▶ [Objectif A]:
D'après le texte sur l'exposition « Les Saintes de l'abîme », qui a organisé cette exposition ?
▶ [Objectif B]:
Rédigez la suite du texte sur l'exposition « Les Saintes de l'abîme » en reprenant après sa dernière phrase.

==== Passage cité

Agnès Giard / Y’a-t-il une différence entre jouir et s’abîmer ?
Photo extraite du livre d’art “Les Saintes de l’Abîme”, éd. Humus. (c) Elizabeth Prouvost
Texte paru dans le Blog des 400 culs – Libération du 30 juillet 2018
Dans notre société, ceux et celles qui jouissent «trop» sont appelés «addicts». Quant aux «folles de dieu» et aux «illuminés», ils ont pratiquement disparu, dieu merci… Rangées pêle-mêle dans la même catégorie (celle des malades mentaux), les personnes qui s’adonnent à l’excès n’ont plus vraiment droit de cité. Aucune civilisation ne peut cependant échapper à ce que Bataille appelait sa «part maudite», c’est-à-dire son besoin d’actes gratuits et suicidaires. L’exposition « Les Saintes de l’abîme » sonne comme un rappel au désordre.
Entre jouissance et transe
Cette exposition salutaire –organisée par Christian Limousin, poète et historien d’art– met en scène l’univers de Bataille comme une tension entre érotisme et sainteté, jouissance et transe. Les deux formes de ravissement sont illustrées différemment par les photos d’Elizabeth Prouvost, au fil de deux séries distinctes dont les éditions Humus ont fait un livre d’art magnifique. La première série –inspirée du livre «Madame Edwarda»–, en noir et blanc, représente les étreintes carnivores d’une femme sans visage. Son corps adopte les contorsions extrêmes d’une volupté furieuse. Son visage gommé n’est plus que mâchoire hurlante. Elle jouit. A l’opposé, la série «Madeleine» –inspirée de la sainte–, représente une silhouette fantôme, vaporeuse, en rouge carmin. Elle bouge trop vite pour qu’on puisse distinguer ses traits. Son mouvement exprime «une sorte de désintégration proche de la folie», explique Elizabeth Prouvost. Elle disparaît.

========
==== Lignes de données

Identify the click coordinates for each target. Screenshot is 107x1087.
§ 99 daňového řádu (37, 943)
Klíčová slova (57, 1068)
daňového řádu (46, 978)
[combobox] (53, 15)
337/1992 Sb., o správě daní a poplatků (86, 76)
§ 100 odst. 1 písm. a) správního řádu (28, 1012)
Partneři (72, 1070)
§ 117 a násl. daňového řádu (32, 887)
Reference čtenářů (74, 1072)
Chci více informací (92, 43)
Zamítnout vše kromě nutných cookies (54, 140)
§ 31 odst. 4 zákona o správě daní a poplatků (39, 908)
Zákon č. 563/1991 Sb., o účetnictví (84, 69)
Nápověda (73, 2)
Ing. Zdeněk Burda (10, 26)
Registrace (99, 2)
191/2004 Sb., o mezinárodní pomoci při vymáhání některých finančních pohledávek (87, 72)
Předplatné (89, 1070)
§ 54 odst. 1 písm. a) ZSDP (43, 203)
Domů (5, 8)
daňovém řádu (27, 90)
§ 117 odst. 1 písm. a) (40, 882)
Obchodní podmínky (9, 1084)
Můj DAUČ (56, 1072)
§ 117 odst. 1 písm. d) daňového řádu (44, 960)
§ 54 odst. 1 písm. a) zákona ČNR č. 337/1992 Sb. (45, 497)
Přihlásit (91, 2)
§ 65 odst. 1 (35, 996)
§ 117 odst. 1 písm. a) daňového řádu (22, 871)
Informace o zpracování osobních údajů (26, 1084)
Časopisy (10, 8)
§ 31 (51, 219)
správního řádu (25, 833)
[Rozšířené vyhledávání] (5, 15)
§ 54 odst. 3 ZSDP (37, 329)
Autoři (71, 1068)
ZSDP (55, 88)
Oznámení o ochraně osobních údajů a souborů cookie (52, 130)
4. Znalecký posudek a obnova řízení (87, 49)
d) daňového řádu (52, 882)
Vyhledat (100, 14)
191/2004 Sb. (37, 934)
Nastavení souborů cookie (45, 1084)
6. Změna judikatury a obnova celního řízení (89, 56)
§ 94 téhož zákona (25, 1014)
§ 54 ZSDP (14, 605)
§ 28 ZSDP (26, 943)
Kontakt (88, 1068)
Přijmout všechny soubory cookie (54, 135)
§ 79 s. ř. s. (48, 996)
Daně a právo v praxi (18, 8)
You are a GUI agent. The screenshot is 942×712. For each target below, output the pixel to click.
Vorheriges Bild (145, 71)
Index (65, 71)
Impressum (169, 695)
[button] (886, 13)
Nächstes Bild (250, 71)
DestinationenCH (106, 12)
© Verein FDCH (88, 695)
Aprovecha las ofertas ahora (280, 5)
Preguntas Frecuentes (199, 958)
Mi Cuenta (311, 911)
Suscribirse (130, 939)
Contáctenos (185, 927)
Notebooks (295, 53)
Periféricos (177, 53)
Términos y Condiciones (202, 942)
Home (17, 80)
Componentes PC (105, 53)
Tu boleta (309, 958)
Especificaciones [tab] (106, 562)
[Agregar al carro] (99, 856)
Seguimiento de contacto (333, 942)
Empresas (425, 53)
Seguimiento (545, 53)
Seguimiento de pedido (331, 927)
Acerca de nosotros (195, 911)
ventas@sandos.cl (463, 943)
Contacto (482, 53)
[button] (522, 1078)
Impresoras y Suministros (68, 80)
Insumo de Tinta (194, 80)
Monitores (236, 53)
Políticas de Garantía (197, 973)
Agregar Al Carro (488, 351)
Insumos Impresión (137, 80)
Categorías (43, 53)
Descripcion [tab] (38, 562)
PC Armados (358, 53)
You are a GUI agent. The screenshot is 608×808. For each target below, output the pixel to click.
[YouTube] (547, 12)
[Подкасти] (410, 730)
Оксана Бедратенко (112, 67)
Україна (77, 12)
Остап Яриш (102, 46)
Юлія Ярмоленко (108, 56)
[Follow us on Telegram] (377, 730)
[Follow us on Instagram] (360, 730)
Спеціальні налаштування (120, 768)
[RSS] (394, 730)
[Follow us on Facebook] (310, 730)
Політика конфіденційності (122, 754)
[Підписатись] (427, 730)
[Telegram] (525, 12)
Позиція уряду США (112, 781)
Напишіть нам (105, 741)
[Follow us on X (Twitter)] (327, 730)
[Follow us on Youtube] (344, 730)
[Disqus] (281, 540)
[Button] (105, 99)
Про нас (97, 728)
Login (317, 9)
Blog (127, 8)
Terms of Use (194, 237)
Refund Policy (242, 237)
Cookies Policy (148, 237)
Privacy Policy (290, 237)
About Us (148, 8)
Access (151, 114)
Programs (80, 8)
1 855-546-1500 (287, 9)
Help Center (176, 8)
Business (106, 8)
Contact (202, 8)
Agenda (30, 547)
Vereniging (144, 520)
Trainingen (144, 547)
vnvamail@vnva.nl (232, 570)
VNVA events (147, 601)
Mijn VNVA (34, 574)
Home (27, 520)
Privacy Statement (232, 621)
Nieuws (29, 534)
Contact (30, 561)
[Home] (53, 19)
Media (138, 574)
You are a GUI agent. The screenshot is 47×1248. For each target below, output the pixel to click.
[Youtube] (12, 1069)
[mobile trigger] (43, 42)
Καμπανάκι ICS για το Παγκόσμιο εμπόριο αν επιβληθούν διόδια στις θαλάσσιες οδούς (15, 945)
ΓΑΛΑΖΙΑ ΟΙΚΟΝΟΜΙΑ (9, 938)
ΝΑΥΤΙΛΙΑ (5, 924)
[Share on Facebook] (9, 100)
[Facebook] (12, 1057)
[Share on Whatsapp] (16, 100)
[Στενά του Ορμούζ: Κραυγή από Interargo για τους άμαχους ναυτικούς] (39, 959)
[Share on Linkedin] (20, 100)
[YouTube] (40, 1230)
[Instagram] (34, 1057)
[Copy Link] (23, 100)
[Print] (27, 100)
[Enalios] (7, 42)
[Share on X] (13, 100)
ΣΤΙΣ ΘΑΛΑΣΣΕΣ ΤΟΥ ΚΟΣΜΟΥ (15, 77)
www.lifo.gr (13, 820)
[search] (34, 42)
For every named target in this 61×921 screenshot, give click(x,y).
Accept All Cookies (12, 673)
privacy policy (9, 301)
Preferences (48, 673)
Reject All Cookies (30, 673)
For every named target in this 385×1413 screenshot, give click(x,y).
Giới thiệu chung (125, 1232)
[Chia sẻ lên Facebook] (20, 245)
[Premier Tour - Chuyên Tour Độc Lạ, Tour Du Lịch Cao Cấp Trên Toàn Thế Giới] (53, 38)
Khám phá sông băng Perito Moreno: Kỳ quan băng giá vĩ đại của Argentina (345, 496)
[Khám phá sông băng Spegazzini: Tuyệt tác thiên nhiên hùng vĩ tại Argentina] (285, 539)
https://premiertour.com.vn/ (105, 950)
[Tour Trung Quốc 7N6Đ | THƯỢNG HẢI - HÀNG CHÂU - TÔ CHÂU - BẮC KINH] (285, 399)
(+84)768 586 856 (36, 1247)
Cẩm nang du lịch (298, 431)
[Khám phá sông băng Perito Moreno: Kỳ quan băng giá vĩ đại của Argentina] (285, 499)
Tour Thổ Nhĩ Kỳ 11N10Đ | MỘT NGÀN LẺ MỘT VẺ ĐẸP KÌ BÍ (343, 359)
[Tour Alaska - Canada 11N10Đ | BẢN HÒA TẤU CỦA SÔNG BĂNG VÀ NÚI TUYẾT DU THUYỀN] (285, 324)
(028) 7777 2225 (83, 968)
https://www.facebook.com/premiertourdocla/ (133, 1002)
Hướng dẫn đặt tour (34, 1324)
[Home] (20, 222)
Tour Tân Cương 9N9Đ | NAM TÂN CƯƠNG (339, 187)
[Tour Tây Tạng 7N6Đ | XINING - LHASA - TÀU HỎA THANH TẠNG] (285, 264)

========

▶ [Résultat A]:
Christian Limousin, poète et historien d'art.

▶ [Résultat B]:
La perte de soi
Les deux séries ont en commun l’idée de la perte. Deux femmes cherchent chacune à vivre quelque chose qui les dépasse, qui les déborde. «J’ai toujours ressenti une correspondance entre la jouissance sexuelle et l’extase décrite par les mystiques», explique Elizabeth Prouvost. Fascinée par «l’abolition des limites, aussi bien charnelles que spirituelles», la photographe poursuit depuis plus de 20 ans un travail photographique étrange qui consiste à saisir des modèles en plein vol, un peu comme des avions qui explosent. Elizabeth ne s’intéresse qu’aux femmes frénétiques, celles qui abordent «les extrêmes soit dans un sens, soit dans un autre» (pour citer Lautréamont). Ses modèles vivent des expériences de béatitude alternées avec des délires d’angoisse ou connaissent des transports brûlants, dont Elizabeth essaye de capter l’image.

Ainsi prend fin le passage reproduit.